--- Start of Page text ---

Microsoft Interview Question
Guys..
There is one more clever way of doin it in one pass... this was given by my friend.. according to him..
start with 2 pointers at head and ptr1 stands at head and ptr2 moves 'n' nodes from head now move both the pointers with same speed until the ptr reahces the last node. now ptr1 points to the 'n'th node from last..delete it..
Pavankumar Bondugula.
Here is the solution in one pass
#include<stdio.h>
#include<stdlib.h>
struct node
{
int value;
node * next;
};
node * delete_kth(node *, int);
void main()
{
int i, n1=0,n2=0,k=0,val = 0;
node *temp, *head, *prev;
printf("Enter the no. of nodes in the link list\n");
scanf("%d", &n1);
printf("Enter the values of the link list in order\n");
scanf("%d", &val);
head = (node *) malloc(sizeof(node));
head->value = val;
head->next = NULL;
prev= head;
for(i=1;i<n1;i++)
{
scanf("%d", &val);
temp = (node *) malloc(sizeof(node));
temp->value = val;
temp->next = NULL;
prev->next = temp;
prev = temp;
}
printf("Enter the value of the kth node from last that u wanna delete\n");
scanf("%d",&k);
if(k>n1 || k<=0)
printf("Wong input\n");
//Taking care of the boundary condition where you only have one node in the list
else if(head->next == NULL)
head = NULL;
else
head = delete_kth(head,k);
temp = head;
while(temp)
{
printf("%d ",temp->value);
temp = temp->next;
}
}
node * delete_kth(node *head, int k)
{
int i;
node *first, *temp, *future;
temp = head;
first = head;
//If Head is NULL return
if(!head)
return NULL;
for(int i =0;i<k;i++)
temp = temp->next;
//Taking care of the boundary condition where k equals the length of the list
if(!temp)
{
future = head;
head = head->next;
delete(future);
return head;
}
while(temp->next)
{
first = first->next;
temp = temp->next;
}
future = first->next;
first->next = future->next;
delete(future);
return head;
}
One catch is that, given this kind of signature deleting the head node is difficult. The head pointer is just copied.
So I would ask the interviewer that ideally the signature being node* deleteNode(node** head, int n) would be fine. Else if its the head node to be deleted, I need to copy the next node's value to it and proceed.
Asuming node definition as
- Pavan B October 24, 2006struct node
{
int data;
node *next;
};
My class definition is this way..

--- End of Page text ---
--- Start of Material provided ---

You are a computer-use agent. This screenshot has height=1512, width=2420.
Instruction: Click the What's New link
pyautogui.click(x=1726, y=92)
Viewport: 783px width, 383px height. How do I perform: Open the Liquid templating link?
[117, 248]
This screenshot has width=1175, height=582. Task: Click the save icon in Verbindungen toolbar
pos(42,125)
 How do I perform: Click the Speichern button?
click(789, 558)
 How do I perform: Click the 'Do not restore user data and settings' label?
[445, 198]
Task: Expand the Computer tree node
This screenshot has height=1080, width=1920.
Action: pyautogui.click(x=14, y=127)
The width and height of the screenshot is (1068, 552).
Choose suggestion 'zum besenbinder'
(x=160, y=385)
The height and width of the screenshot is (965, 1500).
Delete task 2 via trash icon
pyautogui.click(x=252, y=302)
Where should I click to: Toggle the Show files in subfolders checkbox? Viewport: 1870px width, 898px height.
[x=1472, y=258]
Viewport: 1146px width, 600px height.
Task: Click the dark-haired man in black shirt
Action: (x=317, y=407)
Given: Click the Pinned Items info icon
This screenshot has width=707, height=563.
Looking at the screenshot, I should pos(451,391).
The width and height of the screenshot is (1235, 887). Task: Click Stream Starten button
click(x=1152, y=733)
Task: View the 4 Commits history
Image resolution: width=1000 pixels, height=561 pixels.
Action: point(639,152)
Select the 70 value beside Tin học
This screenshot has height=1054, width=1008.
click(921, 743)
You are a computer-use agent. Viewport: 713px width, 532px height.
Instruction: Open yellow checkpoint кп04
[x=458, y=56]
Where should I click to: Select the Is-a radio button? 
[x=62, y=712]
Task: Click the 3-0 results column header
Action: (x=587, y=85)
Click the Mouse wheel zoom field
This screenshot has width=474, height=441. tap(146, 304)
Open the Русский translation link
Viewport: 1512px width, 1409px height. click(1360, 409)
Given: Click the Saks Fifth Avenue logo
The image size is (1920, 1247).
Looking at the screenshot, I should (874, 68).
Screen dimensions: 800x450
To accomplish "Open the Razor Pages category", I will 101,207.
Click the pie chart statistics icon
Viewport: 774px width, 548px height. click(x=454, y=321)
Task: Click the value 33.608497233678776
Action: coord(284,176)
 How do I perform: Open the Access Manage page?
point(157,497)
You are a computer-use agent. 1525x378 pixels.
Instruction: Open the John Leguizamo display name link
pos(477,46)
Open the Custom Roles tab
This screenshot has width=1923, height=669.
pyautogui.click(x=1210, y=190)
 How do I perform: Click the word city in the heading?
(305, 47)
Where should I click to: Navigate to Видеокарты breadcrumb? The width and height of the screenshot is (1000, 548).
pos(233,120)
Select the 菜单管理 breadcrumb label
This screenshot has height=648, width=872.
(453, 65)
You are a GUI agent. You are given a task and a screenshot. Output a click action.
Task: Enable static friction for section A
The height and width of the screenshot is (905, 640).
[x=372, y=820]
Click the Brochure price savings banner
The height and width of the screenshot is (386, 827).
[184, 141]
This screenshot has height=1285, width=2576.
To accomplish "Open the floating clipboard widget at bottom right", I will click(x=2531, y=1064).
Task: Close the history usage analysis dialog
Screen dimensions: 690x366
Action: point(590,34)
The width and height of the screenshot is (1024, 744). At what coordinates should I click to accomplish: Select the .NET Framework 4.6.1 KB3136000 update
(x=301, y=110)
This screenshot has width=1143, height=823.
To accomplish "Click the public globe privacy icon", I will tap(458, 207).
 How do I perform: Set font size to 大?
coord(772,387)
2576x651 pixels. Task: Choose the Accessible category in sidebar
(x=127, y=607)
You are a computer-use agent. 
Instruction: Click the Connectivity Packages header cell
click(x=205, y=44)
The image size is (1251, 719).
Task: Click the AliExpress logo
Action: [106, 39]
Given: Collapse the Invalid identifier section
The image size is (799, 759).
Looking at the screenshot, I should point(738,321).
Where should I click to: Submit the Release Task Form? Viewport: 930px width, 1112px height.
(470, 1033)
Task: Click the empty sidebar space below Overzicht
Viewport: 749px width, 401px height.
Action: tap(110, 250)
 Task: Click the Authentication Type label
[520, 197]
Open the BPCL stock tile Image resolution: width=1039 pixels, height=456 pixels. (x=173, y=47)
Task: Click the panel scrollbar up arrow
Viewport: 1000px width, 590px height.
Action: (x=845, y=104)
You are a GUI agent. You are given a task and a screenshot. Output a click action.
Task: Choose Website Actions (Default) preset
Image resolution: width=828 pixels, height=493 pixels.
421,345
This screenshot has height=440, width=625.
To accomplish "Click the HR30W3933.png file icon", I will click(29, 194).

--- End of Material provided ---

Written request
Name every variable declared inside the main function of the program in the interview thread above, and give the type of each.

Result for this task
- i: int
- n1: int
- n2: int
- k: int
- val: int
- temp: pointer to node
- head: pointer to node
- prev: pointer to node